2343 if logs != "None":
-> 2344 self.sagemaker_session.logs_for_job(self.job_name, wait=True, log_type=logs)
2345 else:
2346 self.sagemaker_session.wait_for_job(self.job_name)
File ~/anaconda3/envs/python3/lib/python3.10/site-packages/sagemaker/session.py:4756, in Session.logs_for_job(self, job_name, wait, poll, log_type)
4753 last_profiler_rule_statuses = profiler_rule_statuses
4755 if wait:
-> 4756 self._check_job_status(job_name, description, "TrainingJobStatus")
4757 if dot:
4758 print()
File ~/anaconda3/envs/python3/lib/python3.10/site-packages/sagemaker/session.py:4263, in Session._check_job_status(self, job, desc, status_key_name)

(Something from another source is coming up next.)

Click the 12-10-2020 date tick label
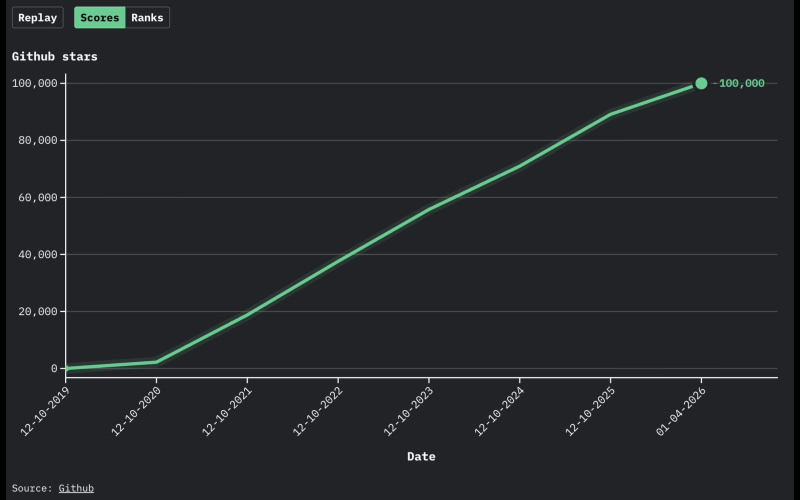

4257 if "CapacityError" in str(reason):
4258 raise exceptions.CapacityError(
4259 message=message,
4260 allowed_statuses=["Completed", "Stopped"],
4261 actual_status=status,
4262 )
-> 4263 raise exceptions.UnexpectedStatusException(
4264 message=message,
4265 allowed_statuses=["Completed", "Stopped"],
4266 actual_status=status,
4267 )
UnexpectedStatusException: Error for Training job sagemaker-xgboost-2023-04-18-13-58-00-099: Failed. Reason: AlgorithmError: ExecuteUserScriptError:
Command "/miniconda3/bin/python3 -m script --eta 0.2 --gamma 4 --max_depth 5 --min_child_weight 6 --num_round 50 --objective reg:squarederror --subsample 0.7 --verbosity 2", exit code: 1`
It seems some problems during passing the hyperparameters but I don't know what actually is going on. Thanks so much in advance.